=== What is needed ===
Print exactly the lines starting at the one that contains "2022年2月 (365, 1746)" and ending at the last line of the listing below.

=== The data ===

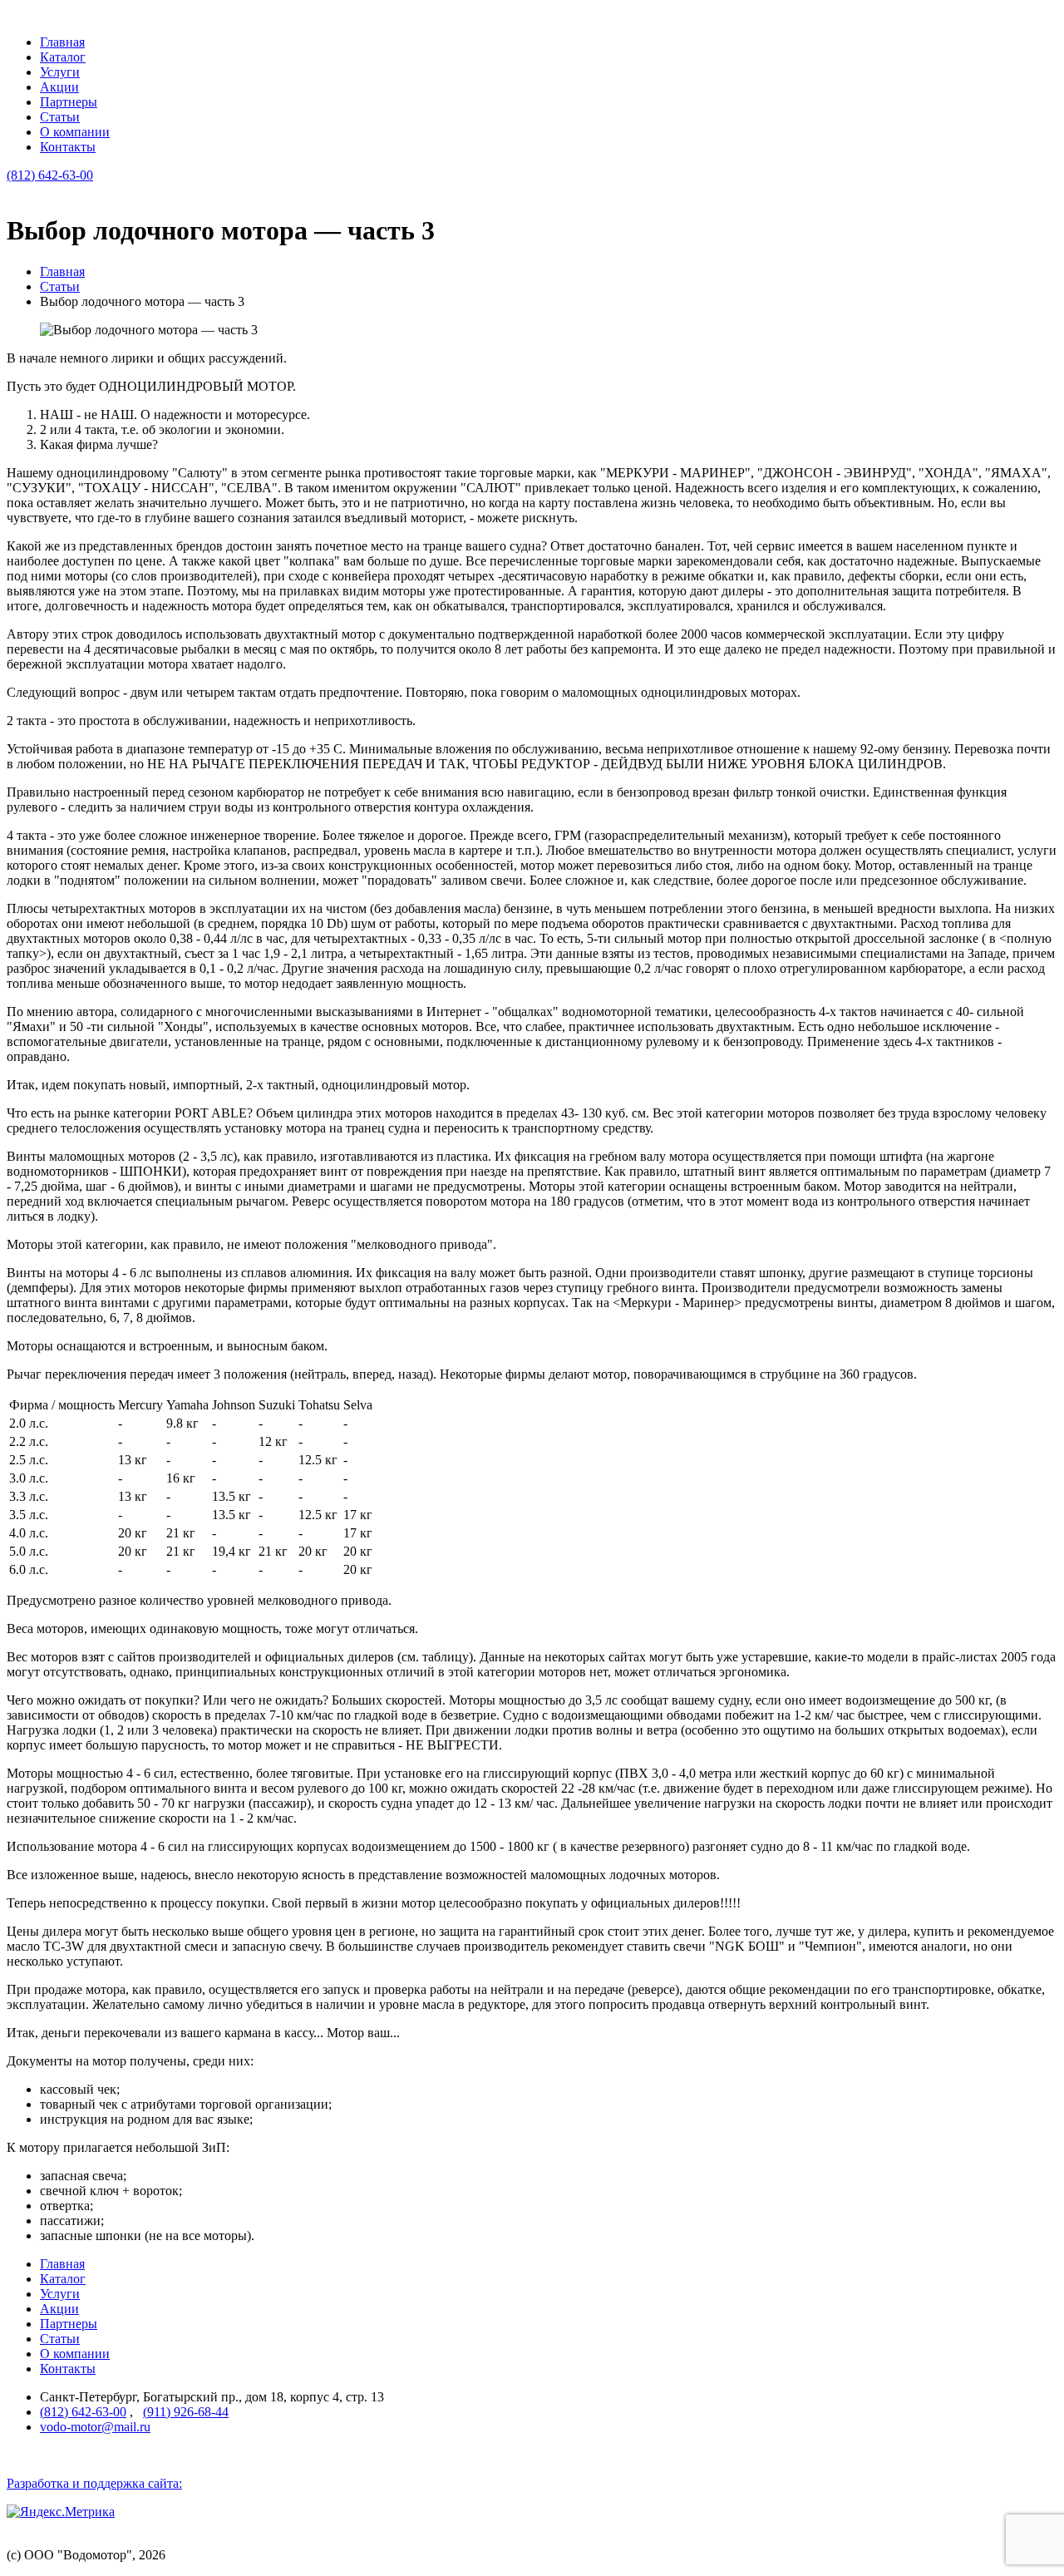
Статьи (60, 117)
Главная (62, 42)
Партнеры (68, 102)
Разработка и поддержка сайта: (94, 2483)
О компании (75, 132)
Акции (59, 87)
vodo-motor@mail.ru (95, 2427)
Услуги (60, 72)
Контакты (68, 147)
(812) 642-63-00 (50, 175)
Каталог (63, 57)
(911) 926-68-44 (186, 2412)
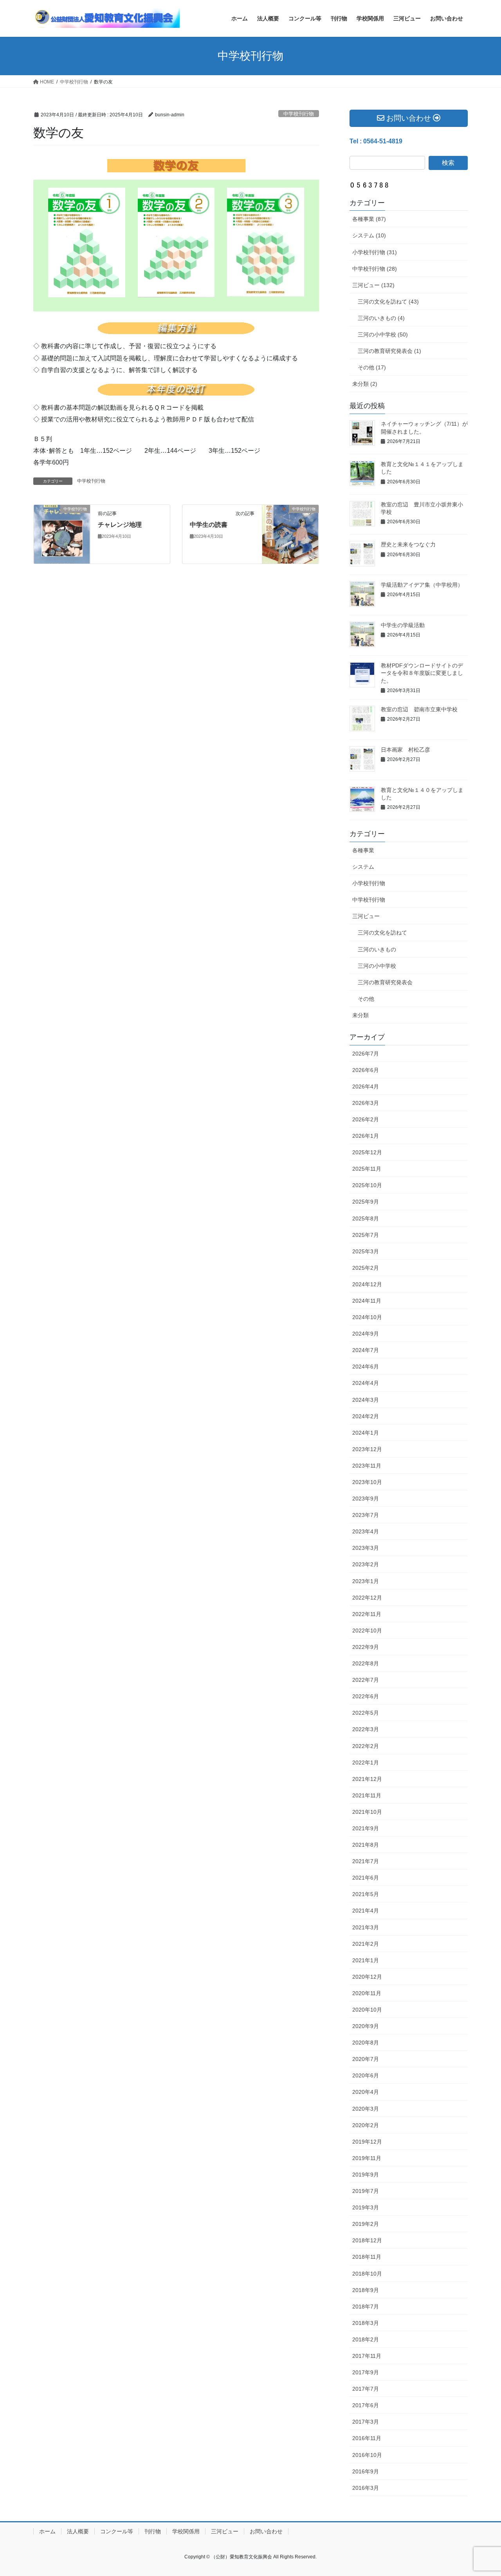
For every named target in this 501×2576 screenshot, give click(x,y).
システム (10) (369, 235)
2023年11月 (366, 1465)
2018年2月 (365, 2339)
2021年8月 (365, 1845)
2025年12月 (367, 1152)
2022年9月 (365, 1647)
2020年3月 (365, 2109)
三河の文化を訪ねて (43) (388, 301)
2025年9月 (365, 1202)
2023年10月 (367, 1482)
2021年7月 (365, 1861)
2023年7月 (365, 1515)
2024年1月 (365, 1433)
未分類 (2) (364, 384)
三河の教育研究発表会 (385, 982)
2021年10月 (367, 1812)
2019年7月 (365, 2191)
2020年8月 (365, 2042)
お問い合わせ (266, 2531)
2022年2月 (365, 1746)
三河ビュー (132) (373, 285)
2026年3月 (365, 1103)
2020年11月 (366, 1993)
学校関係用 (186, 2531)
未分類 (360, 1015)
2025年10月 (367, 1185)
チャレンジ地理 (120, 524)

=== Final answer ===
2022年2月 (365, 1746)
三河ビュー (132) (373, 285)
2026年3月 (365, 1103)
2020年11月 (366, 1993)
学校関係用 (186, 2531)
未分類 (360, 1015)
2025年10月 (367, 1185)
チャレンジ地理 (120, 524)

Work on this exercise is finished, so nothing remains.